Places that are mine are ‘supposed to’ conform to my expectations, reflect my beliefs, my aesthetic, my cleanliness standards, my sense of who I am and what I believe is important. Most importantly, these spaces are safe, a refuge from the dangers that lurk ‘out there’ in the world. But looking at the mess left by the electrician is glaring evidence this house isn’t mine at all. It will take on the shapes and arrangements that are dictated by this world, not those dictated by me, my rules, my expectation, my standards.
A while back, a show I was watching depicted a pretty graphic scene of rape, at the time, it had really struck me as deeply compelling evidence that this body isn’t mine. Afterall, it can be used, against my will, by anyone with the strength to overtake it. Isn’t rape just an invasion of territory?
In nature, territory is constantly overtaken. It’s normal. In fact, the only reason I see these phenomenon –rivers overflowing, magma spreading over land, etc. – as overtaking in the first place is that I have made an arbitrary demarcation: This here is the river, this here is the land. This here is the land, this here is the magma. I take a snapshot, a moment frozen in time when land or river is in a particular state and in my mind that state is WHAT IT IS. But my own example gives me evidence to the contrary…wasn’t all land once magma?
With ‘my belongings’ I have another arbitrarily chosen demarcation. I have what is in, mine, and what is out, not mine. Again, I ignore the evidence, ignore that what I claim and think of as mine/not mine are objects continually shifting between the 2 categories.
With a body it is so hard to see it is arbitrary. I forget the time before I had it, deny the future when I will leave it. But with a home, it is a bit easier to see. I have had so many over the years of moving. And for each home, across different times, where I draw the boarders of my control, my mines, shifts and changes. I didn’t consider the yard mine, till I started gardening, then it reflected me, my labor and aesthetic. I stopped considering the apartment in CT mine after I was forced to move getting sick from the construction across the way, never mind that I still had months left on the lease. I stopped considering the NY apartment mine, even while I lived there, as soon as the fantasy of a NY happy adventure was popped by the reality of a loud, filthy, city that my apartment did little to shield me from.
In all cases, control and minification go hand-in-hand. My home, my stuff, my body, these are territories where I can exert control. And I expect, I use, these things to reinforce my sense of control. It’s no wonder I was so upset by the electrician’s mess, it forced me to confront the basic truth that even my most intimate spaces do not obey me.
Anyone can overtake the territory I claim as my own at any time, the reason why is simple, I don’t control it. Without control, my space –my belongings –just act like everything else in nature, 4es, acting in accord with their causes and conditions.
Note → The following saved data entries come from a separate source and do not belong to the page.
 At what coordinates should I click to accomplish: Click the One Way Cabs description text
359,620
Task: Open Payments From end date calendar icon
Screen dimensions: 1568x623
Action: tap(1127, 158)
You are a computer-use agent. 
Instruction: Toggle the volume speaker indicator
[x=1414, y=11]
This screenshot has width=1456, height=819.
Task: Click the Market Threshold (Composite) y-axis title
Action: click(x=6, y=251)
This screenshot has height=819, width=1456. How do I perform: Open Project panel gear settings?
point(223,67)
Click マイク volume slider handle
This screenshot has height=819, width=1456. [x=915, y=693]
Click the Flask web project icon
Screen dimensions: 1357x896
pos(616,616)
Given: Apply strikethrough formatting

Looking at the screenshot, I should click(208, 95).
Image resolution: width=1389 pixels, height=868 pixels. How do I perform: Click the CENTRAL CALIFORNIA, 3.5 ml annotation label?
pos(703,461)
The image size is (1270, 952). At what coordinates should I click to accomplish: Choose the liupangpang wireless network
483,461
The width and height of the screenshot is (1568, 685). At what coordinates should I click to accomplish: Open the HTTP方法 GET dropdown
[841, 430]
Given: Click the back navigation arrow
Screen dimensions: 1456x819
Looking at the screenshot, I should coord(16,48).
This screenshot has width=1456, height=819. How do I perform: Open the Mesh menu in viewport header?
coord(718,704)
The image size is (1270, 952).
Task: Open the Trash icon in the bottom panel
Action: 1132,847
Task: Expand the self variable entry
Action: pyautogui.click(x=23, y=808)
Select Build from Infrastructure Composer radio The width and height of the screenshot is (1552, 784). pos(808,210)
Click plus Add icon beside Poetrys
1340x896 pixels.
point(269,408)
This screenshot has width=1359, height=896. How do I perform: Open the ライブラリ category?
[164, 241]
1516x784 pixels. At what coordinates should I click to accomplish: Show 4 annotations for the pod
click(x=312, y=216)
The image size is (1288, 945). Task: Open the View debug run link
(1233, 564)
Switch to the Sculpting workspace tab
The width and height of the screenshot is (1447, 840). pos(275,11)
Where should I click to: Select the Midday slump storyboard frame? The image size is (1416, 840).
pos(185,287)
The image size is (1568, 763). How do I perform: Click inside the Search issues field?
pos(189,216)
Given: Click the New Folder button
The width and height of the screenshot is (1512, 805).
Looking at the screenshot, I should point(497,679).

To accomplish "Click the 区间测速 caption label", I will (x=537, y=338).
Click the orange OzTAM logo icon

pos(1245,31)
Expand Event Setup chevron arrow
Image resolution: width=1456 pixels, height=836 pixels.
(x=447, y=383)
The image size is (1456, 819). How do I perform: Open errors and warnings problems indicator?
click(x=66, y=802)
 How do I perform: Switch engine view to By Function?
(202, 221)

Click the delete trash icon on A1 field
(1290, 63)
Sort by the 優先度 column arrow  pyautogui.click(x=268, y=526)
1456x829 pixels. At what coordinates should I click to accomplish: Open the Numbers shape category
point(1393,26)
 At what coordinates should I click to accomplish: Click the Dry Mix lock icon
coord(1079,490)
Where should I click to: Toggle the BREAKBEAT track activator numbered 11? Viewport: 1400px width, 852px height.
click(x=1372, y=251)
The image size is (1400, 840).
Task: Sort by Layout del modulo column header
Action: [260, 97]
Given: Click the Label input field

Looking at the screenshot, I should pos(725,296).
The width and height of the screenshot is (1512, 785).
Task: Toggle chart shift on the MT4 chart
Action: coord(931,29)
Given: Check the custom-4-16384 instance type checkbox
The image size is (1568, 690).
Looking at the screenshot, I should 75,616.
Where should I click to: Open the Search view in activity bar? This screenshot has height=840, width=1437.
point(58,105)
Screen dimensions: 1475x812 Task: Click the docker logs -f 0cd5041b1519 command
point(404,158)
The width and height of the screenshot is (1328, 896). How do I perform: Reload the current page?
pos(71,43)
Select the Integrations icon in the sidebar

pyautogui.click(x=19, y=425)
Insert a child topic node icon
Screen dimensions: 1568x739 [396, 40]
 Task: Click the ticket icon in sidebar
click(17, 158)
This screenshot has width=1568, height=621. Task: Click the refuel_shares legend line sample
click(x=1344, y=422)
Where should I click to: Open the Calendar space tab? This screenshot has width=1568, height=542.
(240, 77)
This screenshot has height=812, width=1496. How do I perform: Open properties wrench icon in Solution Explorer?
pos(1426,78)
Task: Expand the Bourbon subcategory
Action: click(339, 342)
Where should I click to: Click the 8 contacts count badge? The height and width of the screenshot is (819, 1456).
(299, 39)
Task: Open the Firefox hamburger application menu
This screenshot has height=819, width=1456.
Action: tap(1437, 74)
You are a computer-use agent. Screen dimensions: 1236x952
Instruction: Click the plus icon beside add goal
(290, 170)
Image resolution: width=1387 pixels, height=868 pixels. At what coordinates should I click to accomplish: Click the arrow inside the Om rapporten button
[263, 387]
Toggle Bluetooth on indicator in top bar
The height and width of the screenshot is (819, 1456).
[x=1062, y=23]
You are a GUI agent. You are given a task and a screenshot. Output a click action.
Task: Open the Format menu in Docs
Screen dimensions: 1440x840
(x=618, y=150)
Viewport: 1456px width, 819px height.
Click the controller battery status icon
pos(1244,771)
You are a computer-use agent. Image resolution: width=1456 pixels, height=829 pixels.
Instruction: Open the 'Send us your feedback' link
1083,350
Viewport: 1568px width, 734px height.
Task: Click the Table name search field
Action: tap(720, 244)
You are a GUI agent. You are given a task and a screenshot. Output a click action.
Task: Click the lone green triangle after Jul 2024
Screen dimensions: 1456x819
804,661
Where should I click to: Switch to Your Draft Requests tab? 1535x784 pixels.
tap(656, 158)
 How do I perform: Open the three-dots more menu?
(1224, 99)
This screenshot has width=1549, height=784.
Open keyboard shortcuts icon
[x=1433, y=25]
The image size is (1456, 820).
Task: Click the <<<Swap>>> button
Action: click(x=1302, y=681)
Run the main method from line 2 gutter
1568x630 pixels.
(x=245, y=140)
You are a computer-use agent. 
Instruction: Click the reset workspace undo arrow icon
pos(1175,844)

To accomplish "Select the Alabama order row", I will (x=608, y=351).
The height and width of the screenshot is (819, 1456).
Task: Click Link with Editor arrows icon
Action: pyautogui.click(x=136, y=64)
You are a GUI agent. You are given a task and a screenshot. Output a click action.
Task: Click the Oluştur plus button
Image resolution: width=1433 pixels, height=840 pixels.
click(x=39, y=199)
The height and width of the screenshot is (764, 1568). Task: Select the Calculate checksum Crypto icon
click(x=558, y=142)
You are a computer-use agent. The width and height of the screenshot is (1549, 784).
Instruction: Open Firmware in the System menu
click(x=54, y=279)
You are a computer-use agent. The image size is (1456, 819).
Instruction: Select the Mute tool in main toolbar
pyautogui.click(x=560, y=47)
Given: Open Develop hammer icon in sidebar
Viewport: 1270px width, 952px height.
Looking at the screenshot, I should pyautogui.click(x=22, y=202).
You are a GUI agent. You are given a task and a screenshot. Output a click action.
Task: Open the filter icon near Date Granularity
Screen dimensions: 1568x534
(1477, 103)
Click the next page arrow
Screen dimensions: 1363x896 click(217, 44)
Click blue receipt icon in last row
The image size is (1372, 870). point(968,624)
LP Thoon has said that anatta is that nothing belongs to us, everything is meaningless. How is it meaningless? It is not under my control, it doesn’t act as I see fit, what traits and qualities it has are dependent on the state of the object, and states are always in flux. What meaning I assign to objects exists only in my mind, not in the object. What is subject to its own causes to arise, sustain and cease, is by definition not subject to my control, it is conditional. And what is conditional can’t be mine, it can’t be about me, it can’t prove me, it can’t be who I am.